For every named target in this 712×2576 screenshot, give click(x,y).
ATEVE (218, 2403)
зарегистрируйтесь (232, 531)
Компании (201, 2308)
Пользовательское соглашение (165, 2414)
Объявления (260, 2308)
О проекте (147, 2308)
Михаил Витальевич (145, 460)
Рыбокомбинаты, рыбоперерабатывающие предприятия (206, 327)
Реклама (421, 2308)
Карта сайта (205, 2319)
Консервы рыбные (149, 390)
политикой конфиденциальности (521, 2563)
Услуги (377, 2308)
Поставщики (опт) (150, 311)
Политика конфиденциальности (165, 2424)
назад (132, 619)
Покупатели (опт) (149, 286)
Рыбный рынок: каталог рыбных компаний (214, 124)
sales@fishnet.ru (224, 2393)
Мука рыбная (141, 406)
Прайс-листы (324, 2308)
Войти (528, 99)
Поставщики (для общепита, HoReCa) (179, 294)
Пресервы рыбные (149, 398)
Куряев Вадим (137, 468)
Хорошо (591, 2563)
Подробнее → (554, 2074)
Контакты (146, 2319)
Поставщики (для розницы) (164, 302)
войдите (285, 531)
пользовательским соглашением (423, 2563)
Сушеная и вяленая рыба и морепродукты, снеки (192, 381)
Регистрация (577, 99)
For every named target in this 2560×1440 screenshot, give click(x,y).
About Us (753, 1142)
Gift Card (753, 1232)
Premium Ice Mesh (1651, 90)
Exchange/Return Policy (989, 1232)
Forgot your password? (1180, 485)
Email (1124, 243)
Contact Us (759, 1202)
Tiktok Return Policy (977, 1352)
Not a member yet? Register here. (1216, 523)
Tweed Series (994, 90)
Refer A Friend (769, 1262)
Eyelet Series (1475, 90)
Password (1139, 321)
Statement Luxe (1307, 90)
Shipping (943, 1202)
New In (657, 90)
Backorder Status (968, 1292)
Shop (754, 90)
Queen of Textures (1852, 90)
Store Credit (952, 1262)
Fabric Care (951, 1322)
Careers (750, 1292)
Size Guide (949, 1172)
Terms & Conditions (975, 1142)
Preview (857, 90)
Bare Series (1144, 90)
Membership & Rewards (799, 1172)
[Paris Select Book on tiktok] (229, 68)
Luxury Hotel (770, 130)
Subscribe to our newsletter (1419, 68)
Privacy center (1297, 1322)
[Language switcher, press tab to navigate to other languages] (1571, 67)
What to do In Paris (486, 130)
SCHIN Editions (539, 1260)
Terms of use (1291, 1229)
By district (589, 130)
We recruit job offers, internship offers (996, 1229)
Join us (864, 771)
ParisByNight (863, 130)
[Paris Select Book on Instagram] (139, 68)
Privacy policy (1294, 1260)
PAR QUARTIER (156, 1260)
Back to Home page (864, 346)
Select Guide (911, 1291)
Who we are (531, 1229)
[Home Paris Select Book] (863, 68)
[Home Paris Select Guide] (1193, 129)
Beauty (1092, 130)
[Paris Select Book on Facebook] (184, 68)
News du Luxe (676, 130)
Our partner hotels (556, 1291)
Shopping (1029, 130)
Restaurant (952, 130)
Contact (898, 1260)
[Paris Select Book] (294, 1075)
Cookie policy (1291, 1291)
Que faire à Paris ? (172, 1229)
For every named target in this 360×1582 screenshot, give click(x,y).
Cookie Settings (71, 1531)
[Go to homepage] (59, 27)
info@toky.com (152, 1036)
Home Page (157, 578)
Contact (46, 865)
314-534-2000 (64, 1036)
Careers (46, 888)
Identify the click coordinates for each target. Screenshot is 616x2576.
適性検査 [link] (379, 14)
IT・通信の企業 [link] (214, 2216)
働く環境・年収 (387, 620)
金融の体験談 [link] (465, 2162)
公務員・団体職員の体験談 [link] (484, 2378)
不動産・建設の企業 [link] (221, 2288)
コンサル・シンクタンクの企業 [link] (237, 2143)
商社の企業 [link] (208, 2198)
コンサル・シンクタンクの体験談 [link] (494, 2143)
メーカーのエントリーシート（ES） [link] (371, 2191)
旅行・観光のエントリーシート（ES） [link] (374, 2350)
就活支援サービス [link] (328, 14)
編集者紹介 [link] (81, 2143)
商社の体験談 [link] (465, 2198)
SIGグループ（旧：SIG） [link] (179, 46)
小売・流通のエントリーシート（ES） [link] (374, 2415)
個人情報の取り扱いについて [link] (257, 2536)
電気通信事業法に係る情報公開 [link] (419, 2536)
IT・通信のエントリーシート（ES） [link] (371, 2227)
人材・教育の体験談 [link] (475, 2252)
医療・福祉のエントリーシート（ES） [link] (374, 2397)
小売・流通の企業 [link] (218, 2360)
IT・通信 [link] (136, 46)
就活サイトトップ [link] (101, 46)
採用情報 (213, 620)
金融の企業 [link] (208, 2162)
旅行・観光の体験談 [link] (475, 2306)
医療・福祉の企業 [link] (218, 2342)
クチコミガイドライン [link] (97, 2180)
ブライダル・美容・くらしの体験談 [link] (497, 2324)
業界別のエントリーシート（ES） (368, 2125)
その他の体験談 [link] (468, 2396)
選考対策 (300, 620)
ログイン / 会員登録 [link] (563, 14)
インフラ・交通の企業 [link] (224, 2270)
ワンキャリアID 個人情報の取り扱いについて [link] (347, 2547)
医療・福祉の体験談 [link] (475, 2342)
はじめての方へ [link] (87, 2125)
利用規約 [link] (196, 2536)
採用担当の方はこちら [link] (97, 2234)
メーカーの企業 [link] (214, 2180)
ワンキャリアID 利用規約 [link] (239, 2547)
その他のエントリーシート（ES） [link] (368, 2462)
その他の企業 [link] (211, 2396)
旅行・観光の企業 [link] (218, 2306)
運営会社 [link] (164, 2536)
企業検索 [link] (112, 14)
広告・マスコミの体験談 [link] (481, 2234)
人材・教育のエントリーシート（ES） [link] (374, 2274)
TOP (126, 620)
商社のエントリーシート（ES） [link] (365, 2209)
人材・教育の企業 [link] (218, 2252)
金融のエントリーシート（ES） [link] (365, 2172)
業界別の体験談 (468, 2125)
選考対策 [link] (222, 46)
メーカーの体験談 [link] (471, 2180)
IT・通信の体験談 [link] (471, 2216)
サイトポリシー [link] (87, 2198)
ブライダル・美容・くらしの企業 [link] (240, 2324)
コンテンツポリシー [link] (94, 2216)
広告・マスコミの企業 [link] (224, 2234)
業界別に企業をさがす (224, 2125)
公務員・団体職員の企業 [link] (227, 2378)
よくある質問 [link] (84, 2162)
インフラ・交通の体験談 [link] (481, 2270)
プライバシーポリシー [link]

What the task requires>
All that belongs in the answer is the lines from the start of the entries above through the line containing "Михаил Витальевич (145, 460)", each given exactly.

Task result>
For every named target in this 712×2576 screenshot, give click(x,y).
ATEVE (218, 2403)
зарегистрируйтесь (232, 531)
Компании (201, 2308)
Пользовательское соглашение (165, 2414)
Объявления (260, 2308)
О проекте (147, 2308)
Михаил Витальевич (145, 460)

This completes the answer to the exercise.